将步数减少到1的最小步数 [英] minimum number of steps to reduce number to 1

问题描述

给出任意数字n，并对n进行三个操作:

Given any number n, and three operations on n:

1. 添加1
2. 减去1
3. 如果数字是偶数除以2

我想找到上述操作的最小数目，以将n减少为1.我尝试了动态编程方法，也对BFS进行了修剪，但是n可能非常大(10 ^ 300)，我不知道该怎么做.使我的算法更快.贪婪方法(如果是偶数则除以2，如果是奇数则除以1)也无法得出最佳结果.是否存在其他解决方案?
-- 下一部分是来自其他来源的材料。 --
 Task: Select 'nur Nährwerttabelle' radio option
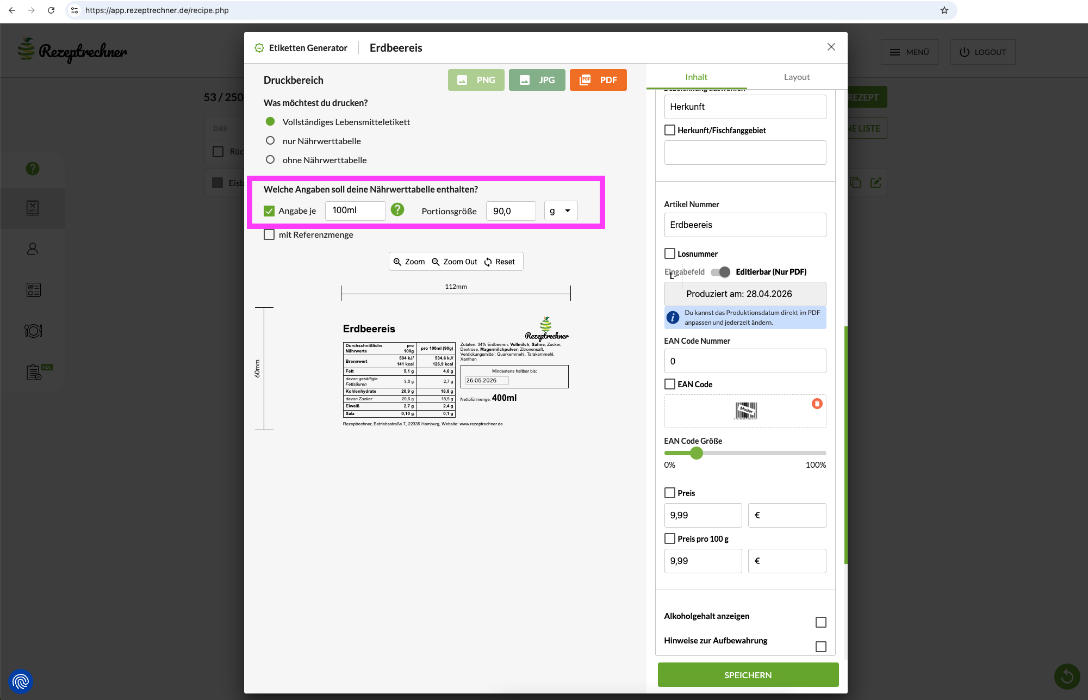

I want to find the minimum number of the above operations to reduce n to 1. I have tried dynamic progamming approach, also BFS with pruning, but n can be very large (10^300) and I do not know how to make my algorithm faster. The greedy approach (divide by 2 if even and subtract 1 if odd) also does not give the optimal result. Is another solution exists?

推荐答案

有一种模式可以让您了解恒定时间内的最佳下一步.实际上，在某些情况下可能存在两个同等的最佳选择-在这种情况下，其中一个可以在恒定时间内得出.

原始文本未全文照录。